Music filled the living room—Passacaglia, a piece by Handel, arranged by Halvorsen and played by a violin and a viola. The melody seemed to bring life to the vast space, decorated with black and white photos, dozen of small sculptures and hundreds of books neatly lined up on two large bookcases.
Standing in the middle of the room, Joseph Morag and Ian Niederhoffer, both 17, closed their eyes. Their right hands, holding the bows, waltzed in rhythm, their left fingers danced on the strings.
Sitting in armchairs in front of them: Dr. Avodah Offit, a former psychiatrist and sex therapist, and her husband, Sidney Offit, respectively 82 and 85 years-old.
Morag and Niederhoffer are two of 600 New York kids, ranging from elementary schools students to high-school graduates, who perform on the behalf of Concerts in Motion, which brings live-music to homebound citizens, for free.
The organization’s young musicians come from music classes, private or public schools and performing arts organizations. Their skill levels range from beginner to pre-professional. “The idea is to use music as a catalyst for interaction, and that interaction is combating the social isolation that can come from having to stay home all day,” said Jennifer Finn, a violinist, opera singer and music teacher who founded the organization in 2009.
In the next twenty years, demographers expect residents 65 and older to increase by 35 percent, according to a recent study on New York’s seniors by the Center for an Urban Future. In 2010, about 17 percent of the city population was over 60, census data show.

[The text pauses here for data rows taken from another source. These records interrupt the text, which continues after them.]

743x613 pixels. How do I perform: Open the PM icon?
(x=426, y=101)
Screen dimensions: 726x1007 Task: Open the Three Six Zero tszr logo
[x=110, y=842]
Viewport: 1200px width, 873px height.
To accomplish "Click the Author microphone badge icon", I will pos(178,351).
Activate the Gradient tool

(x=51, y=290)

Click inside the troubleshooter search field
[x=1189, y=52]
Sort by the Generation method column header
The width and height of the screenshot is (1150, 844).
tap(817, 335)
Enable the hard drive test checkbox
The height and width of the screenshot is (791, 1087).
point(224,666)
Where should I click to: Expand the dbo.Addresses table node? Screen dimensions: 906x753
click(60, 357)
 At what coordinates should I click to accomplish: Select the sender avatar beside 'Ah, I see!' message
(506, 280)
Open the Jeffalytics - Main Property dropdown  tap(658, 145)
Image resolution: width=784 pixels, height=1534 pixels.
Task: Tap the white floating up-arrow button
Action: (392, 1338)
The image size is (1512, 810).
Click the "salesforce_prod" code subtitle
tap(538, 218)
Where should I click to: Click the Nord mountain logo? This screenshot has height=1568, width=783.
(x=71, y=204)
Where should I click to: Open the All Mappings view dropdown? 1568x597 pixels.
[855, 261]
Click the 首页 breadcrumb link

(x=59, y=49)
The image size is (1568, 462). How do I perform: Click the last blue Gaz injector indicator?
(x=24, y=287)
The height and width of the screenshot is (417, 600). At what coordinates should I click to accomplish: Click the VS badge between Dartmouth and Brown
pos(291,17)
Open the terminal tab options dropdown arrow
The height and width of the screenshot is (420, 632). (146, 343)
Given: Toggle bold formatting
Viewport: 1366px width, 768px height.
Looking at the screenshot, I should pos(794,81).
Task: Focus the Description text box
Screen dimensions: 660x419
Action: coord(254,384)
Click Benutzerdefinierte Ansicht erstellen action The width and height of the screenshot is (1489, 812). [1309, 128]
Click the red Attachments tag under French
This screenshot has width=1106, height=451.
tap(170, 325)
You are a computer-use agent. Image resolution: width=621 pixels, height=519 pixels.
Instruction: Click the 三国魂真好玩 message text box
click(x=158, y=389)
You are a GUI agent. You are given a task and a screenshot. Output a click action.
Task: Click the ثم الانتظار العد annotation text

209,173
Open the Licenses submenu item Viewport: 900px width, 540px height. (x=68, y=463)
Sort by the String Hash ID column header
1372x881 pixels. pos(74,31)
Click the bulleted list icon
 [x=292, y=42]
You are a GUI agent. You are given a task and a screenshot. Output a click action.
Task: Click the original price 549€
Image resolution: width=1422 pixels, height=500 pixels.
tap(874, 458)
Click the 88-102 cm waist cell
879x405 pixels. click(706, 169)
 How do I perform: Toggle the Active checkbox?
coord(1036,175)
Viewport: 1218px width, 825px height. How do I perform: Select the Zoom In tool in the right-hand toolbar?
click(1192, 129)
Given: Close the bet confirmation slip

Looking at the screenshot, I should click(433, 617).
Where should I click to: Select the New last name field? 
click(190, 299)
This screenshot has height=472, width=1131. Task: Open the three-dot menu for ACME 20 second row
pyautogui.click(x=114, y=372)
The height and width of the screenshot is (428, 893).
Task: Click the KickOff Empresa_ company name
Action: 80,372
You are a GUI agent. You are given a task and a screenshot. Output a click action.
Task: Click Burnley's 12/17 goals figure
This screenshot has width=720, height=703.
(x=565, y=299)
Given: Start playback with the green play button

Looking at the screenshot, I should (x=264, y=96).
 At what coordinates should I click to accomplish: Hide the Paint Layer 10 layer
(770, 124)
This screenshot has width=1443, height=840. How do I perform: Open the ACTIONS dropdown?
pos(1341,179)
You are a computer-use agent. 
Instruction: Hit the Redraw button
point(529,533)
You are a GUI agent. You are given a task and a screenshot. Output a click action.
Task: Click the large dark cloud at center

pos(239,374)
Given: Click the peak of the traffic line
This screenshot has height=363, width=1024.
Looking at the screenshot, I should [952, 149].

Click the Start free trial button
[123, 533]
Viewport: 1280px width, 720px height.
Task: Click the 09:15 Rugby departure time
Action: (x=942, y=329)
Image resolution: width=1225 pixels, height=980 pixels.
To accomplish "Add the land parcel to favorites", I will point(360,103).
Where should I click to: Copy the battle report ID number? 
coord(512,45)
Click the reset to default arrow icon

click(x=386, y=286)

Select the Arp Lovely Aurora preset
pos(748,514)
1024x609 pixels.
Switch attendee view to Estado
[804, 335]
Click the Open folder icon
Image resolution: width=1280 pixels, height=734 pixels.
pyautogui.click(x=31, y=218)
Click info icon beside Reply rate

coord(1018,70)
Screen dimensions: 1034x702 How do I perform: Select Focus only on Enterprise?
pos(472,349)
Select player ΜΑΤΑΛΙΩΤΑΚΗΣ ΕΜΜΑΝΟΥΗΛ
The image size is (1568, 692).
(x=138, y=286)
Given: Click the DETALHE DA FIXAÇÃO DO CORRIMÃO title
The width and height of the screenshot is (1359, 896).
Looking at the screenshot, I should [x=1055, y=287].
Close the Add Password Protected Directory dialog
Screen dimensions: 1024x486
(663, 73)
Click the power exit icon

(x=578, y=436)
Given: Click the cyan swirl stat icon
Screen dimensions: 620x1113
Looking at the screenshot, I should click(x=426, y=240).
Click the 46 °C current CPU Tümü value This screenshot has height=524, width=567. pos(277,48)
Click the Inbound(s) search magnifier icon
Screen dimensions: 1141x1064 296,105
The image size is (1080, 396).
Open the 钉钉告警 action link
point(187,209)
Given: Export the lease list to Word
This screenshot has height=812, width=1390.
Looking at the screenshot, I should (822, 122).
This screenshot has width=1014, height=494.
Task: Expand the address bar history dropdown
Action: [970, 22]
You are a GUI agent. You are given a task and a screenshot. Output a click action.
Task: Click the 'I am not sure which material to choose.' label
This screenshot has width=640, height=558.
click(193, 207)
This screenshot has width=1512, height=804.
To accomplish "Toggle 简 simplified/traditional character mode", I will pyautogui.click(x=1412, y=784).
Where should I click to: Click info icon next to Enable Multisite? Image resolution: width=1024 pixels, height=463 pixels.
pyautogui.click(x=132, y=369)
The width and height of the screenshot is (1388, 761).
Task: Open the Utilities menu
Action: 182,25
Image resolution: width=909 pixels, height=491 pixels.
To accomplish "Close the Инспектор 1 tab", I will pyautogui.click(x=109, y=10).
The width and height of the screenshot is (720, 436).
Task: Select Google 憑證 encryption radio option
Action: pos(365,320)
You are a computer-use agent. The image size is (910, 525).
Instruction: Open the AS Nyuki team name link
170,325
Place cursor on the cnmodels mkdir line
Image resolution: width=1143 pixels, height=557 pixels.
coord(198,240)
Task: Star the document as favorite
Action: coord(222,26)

And as the New York City population ages, the number of people unable to leave their homes is increasing. Along with chronic illnesses, social isolation is one of the main challenges of the homebound population, according to Dr. David Muller, who has been working with homebound patients for the past 20 years with Mount Sinai Hospital in Harlem.
What homebound seniors need the most is access to socialization in any form and access to medical care, both of which would provide a safe, comfortable, dignified living environment, Dr. Muller, who co-founded Mount Sinai Visiting Doctors Program in 1995, wrote in an email. The service brings medical care to over 1,000 homebound patients each year.
Five years ago, Dr. Muller joined Concerts in Motion’s board of directors. He now connects some of his patients, such as Dr. Offit, with the nonprofit. “I think music provides people with an escape from their cares and worries,” he wrote in an email.
Dr. Offit thought it was a joke when her physician asked her if she would like to have some musicians coming to her Upper East Side apartment. “Of course, send an orchestra!” she replied, thinking she was being teased. But after the 45-minute presentation, she said, “I like what I heard this afternoon very much.” Still, she was still a bit shocked to receive a private concert in her living room.
Morag and Niederhoffer, who both volunteered to play, said they enjoy performing in this type of setting. “Every time we do it I feel like it’s the most important part of what we do,” said Morag, a student at LaGuardia High School of Music & Art and Performing Arts and the concertmaster of New York Youth Symphony.
“Of course, everyone is inspired to have their big concert in Carnegie Hall,” the young musician said, “performing here you don’t get the same fame and glory of an audience of 10,000 people, but the two people you play for just appreciate it that much more.”
Dr. Offit said the performance made her “feel part of another century, another life and another lifestyle” while her husband, who is not homebound, said it reminded him of when they had friends coming over to play their piano. “It brings back a lot of memories,” he said, “it spices up the day, the week and even the month.”
Playing for the homebound is just one of five programs organized by Concerts in Motion. The group also sends musicians to VA hospitals, nursing homes, homeless shelters and centers for adults with mental disabilities. The organization always sends a professional musician first to meet the service-receivers and perform for them, and then asks them if they’d like a youth visit.
Not all situations are great for kids, notes Finn, and if her organization can’t send youths, it sends professional musicians only. While the kids volunteer, Concerts in Motion usually pays professionals a hundred dollars for the performances, which last between 30 minutes to an hour.
Recently, the organization has been working to connect public schools with seniors’ centers that are at a walking distance from the school. As with all its programs, the main goal is to reinforce community and intergenerational bonds, Finn said. So far, Concerts in Motion has worked with five public schools located in Brooklyn and in Manhattan.